WRITTEN REQUEST:
Turn every line of the material below into a JSON list of strings, one string per line, leaving out blank lines.

GIVEN DATA:
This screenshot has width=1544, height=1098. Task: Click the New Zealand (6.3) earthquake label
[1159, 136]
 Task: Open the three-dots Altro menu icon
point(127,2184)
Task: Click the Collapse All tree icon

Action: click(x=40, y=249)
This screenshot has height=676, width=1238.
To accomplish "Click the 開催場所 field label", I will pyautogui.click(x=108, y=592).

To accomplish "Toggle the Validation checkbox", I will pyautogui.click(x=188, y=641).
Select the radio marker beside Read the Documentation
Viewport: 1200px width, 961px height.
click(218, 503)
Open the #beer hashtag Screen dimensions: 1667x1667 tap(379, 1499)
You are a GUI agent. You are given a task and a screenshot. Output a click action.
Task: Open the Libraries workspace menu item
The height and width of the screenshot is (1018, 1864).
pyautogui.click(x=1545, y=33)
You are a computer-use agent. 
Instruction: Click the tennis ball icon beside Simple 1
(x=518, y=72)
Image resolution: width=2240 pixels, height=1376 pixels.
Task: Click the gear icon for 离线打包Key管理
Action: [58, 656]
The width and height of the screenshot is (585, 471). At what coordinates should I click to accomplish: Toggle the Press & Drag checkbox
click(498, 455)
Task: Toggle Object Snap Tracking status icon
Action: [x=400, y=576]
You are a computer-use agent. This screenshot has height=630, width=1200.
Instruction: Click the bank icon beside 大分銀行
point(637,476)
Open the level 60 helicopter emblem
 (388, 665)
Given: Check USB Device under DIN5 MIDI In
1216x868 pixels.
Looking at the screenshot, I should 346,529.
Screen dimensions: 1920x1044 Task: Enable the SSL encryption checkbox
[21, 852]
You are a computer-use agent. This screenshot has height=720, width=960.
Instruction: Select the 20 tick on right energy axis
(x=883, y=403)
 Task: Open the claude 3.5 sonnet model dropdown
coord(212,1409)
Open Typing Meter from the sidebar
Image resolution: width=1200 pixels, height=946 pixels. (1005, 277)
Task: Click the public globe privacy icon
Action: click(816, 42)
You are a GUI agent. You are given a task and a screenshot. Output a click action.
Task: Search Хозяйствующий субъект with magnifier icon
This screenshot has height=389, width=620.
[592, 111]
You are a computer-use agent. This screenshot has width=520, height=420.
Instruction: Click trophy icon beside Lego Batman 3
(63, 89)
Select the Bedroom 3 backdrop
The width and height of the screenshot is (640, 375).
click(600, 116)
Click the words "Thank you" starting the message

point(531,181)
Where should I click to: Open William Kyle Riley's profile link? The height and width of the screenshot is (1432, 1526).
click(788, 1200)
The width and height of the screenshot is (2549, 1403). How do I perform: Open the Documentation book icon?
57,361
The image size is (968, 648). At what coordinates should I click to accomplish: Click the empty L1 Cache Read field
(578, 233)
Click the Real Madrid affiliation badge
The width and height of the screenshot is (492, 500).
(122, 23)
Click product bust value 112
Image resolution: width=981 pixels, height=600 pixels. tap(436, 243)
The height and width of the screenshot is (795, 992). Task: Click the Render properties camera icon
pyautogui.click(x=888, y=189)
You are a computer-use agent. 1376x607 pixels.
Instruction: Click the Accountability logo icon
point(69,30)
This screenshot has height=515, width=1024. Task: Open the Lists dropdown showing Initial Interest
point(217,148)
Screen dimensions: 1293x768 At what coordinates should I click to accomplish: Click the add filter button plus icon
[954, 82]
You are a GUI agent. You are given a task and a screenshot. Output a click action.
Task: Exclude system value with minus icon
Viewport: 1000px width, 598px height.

RESULT OF THIS EXERCISE:
[
  "This screenshot has width=1544, height=1098. Task: Click the New Zealand (6.3) earthquake label",
  "[1159, 136]",
  " Task: Open the three-dots Altro menu icon",
  "point(127,2184)",
  "Task: Click the Collapse All tree icon",
  "Action: click(x=40, y=249)",
  "This screenshot has height=676, width=1238.",
  "To accomplish \"Click the 開催場所 field label\", I will pyautogui.click(x=108, y=592).",
  "To accomplish \"Toggle the Validation checkbox\", I will pyautogui.click(x=188, y=641).",
  "Select the radio marker beside Read the Documentation",
  "Viewport: 1200px width, 961px height.",
  "click(218, 503)",
  "Open the #beer hashtag Screen dimensions: 1667x1667 tap(379, 1499)",
  "You are a GUI agent. You are given a task and a screenshot. Output a click action.",
  "Task: Open the Libraries workspace menu item",
  "The height and width of the screenshot is (1018, 1864).",
  "pyautogui.click(x=1545, y=33)",
  "You are a computer-use agent. ",
  "Instruction: Click the tennis ball icon beside Simple 1",
  "(x=518, y=72)",
  "Image resolution: width=2240 pixels, height=1376 pixels.",
  "Task: Click the gear icon for 离线打包Key管理",
  "Action: [58, 656]",
  "The width and height of the screenshot is (585, 471). At what coordinates should I click to accomplish: Toggle the Press & Drag checkbox",
  "click(498, 455)",
  "Task: Toggle Object Snap Tracking status icon",
  "Action: [x=400, y=576]",
  "You are a computer-use agent. This screenshot has height=630, width=1200.",
  "Instruction: Click the bank icon beside 大分銀行",
  "point(637,476)",
  "Open the level 60 helicopter emblem",
  " (388, 665)",
  "Given: Check USB Device under DIN5 MIDI In",
  "1216x868 pixels.",
  "Looking at the screenshot, I should 346,529.",
  "Screen dimensions: 1920x1044 Task: Enable the SSL encryption checkbox",
  "[21, 852]",
  "You are a computer-use agent. This screenshot has height=720, width=960.",
  "Instruction: Select the 20 tick on right energy axis",
  "(x=883, y=403)",
  " Task: Open the claude 3.5 sonnet model dropdown",
  "coord(212,1409)",
  "Open Typing Meter from the sidebar",
  "Image resolution: width=1200 pixels, height=946 pixels. (1005, 277)",
  "Task: Click the public globe privacy icon",
  "Action: click(816, 42)",
  "You are a GUI agent. You are given a task and a screenshot. Output a click action.",
  "Task: Search Хозяйствующий субъект with magnifier icon",
  "This screenshot has height=389, width=620.",
  "[592, 111]",
  "You are a computer-use agent. This screenshot has width=520, height=420.",
  "Instruction: Click trophy icon beside Lego Batman 3",
  "(63, 89)",
  "Select the Bedroom 3 backdrop",
  "The width and height of the screenshot is (640, 375).",
  "click(600, 116)",
  "Click the words \"Thank you\" starting the message",
  "point(531,181)",
  "Where should I click to: Open William Kyle Riley's profile link? The height and width of the screenshot is (1432, 1526).",
  "click(788, 1200)",
  "The width and height of the screenshot is (2549, 1403). How do I perform: Open the Documentation book icon?",
  "57,361",
  "The image size is (968, 648). At what coordinates should I click to accomplish: Click the empty L1 Cache Read field",
  "(578, 233)",
  "Click the Real Madrid affiliation badge",
  "The width and height of the screenshot is (492, 500).",
  "(122, 23)",
  "Click product bust value 112",
  "Image resolution: width=981 pixels, height=600 pixels. tap(436, 243)",
  "The height and width of the screenshot is (795, 992). Task: Click the Render properties camera icon",
  "pyautogui.click(x=888, y=189)",
  "You are a computer-use agent. 1376x607 pixels.",
  "Instruction: Click the Accountability logo icon",
  "point(69,30)",
  "This screenshot has height=515, width=1024. Task: Open the Lists dropdown showing Initial Interest",
  "point(217,148)",
  "Screen dimensions: 1293x768 At what coordinates should I click to accomplish: Click the add filter button plus icon",
  "[954, 82]",
  "You are a GUI agent. You are given a task and a screenshot. Output a click action.",
  "Task: Exclude system value with minus icon",
  "Viewport: 1000px width, 598px height."
]